A preliminary answer emerged through some of the readings at morning prayer: “This is love: not that we loved God, but that he loved us ” (first letter of John), accompanied by the suggestion that we learn love in response to being loved, and that this process of response holds at the level of the totality of all being, not just at the level of loving individuals.
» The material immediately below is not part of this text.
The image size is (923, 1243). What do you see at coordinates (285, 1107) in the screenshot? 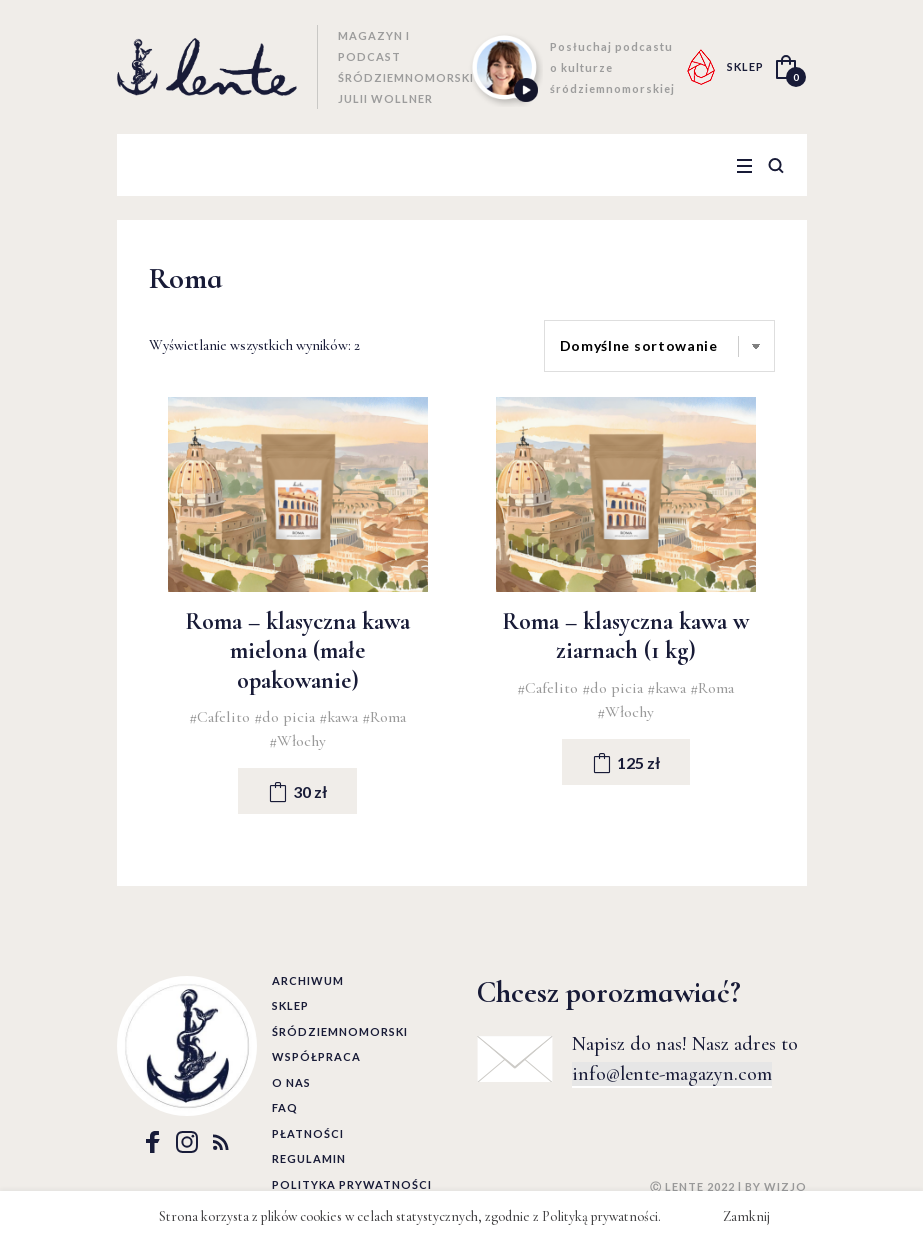
I see `FAQ` at bounding box center [285, 1107].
But how does this work in practice? I can no longer resonate, as I did in my distant evangelical days, with the way this quotation from the Bible continues: “he loved us and sent his Son as an atoning sacrifice for our sins. Dear friends, since God so loved us, we also ought to love one another.” The language of sacrifice (even carried to the tyrannical absurdity of the Father sacrificing his own son in order to appease himself) is no longer meaningful, in this form, for me and for most people today. Even if I were to accept the language, it could only be effective in leading me to a response of love if I could identify this act as making a real change in my own context — something that was no longer the case for me.
But at the cosmic, ecological level it does make sense. In my walks I was opening to the wonder of the world, the way each individual plant or animal is uniquely itself, drawing me into a vast and astonishing community of being. This was love, in the sense in which I have now grown to use the word: the passionate desire to expand into a greater organism (whether partnership, society, planet or cosmos) than my own individuality. I could identify this wonder as “God loving us” in the sense not necessarily of being delicately nice to us, but of enlarging us into a greater beauty.
There remained problems, however. For one thing, if love is enlargement then how can God, who is already everything, be enlarged? And how can one then be said to love oneself (something that we now see as psychologically vital) since in this case there is no ‘other’ to call me into a greater aggregate being?
Here Meister Eckhart, who I was reading at Douai, came to my assistance:
“So simple and unified is this fortress (within the soul), so beyond all manner and all powers is this solitary oneness, that no power or manner, not even God, can enter there even for a moment, nor has he ever done so, in so far as he exists in the manner and nature of his Persons. … as he is in himself One, beyond all manner and nature, he is neither Father nor Son nor Holy spirit in this sense, and yet he is still something which is neither this nor that.” [German sermons #2]
The being of God, and the being of ourselves, is ultimately paradoxical: it encompasses within itself that which is not itself (neither this not that), something that is both self and other, before which I echo, “behold I am fearfully and wonderfully made” — as is the cosmos.